== EXERCISE DIRECTIONS ==
Extract the lines that carry the string "agent" from the listing.

== ENTRIES SUPPLIED ==
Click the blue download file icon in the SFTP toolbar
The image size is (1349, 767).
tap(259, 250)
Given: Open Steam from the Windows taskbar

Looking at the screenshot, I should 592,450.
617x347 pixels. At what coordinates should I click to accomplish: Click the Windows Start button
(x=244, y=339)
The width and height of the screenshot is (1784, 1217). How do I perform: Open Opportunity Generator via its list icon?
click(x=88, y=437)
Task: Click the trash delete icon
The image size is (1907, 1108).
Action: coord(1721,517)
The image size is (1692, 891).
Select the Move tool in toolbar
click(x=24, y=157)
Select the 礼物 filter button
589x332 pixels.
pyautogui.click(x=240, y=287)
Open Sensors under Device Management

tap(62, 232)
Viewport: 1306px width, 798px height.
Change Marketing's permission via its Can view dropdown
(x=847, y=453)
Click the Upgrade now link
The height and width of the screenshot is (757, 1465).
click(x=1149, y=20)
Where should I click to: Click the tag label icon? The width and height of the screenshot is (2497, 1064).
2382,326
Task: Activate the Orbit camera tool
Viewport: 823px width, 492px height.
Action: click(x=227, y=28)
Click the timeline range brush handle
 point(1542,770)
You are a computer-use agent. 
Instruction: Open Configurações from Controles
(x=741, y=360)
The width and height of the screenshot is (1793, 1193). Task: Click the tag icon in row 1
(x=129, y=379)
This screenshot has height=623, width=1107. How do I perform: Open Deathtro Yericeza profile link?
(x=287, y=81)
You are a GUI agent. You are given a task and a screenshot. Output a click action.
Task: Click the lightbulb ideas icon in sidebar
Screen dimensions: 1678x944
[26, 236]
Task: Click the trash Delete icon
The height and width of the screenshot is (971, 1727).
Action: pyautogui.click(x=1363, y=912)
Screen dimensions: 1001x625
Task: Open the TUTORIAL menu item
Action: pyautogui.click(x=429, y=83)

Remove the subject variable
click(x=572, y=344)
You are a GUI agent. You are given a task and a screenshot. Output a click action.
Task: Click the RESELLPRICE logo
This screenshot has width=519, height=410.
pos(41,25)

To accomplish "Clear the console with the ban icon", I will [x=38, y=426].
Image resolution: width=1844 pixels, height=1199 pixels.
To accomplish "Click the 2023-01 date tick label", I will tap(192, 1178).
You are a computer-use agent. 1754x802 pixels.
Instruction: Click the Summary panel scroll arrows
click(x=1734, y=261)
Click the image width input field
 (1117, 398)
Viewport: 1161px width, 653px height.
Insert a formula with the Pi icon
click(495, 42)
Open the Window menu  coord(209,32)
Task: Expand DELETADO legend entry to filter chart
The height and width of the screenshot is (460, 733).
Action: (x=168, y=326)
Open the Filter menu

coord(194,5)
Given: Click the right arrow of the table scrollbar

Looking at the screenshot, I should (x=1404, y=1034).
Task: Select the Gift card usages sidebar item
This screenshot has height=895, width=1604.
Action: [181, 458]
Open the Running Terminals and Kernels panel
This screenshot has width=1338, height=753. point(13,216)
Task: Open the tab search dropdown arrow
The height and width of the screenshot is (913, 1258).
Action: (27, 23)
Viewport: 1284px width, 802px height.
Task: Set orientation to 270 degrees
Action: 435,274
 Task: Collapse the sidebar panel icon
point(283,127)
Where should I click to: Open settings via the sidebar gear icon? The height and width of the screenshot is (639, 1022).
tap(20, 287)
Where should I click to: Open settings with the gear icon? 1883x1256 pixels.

== RESULT OF THIS EXERCISE ==
You are a computer-use agent. 
You are a GUI agent. You are given a task and a screenshot. Output a click action.
You are a GUI agent. You are given a task and a screenshot. Output a click action.
You are a computer-use agent. 1754x802 pixels.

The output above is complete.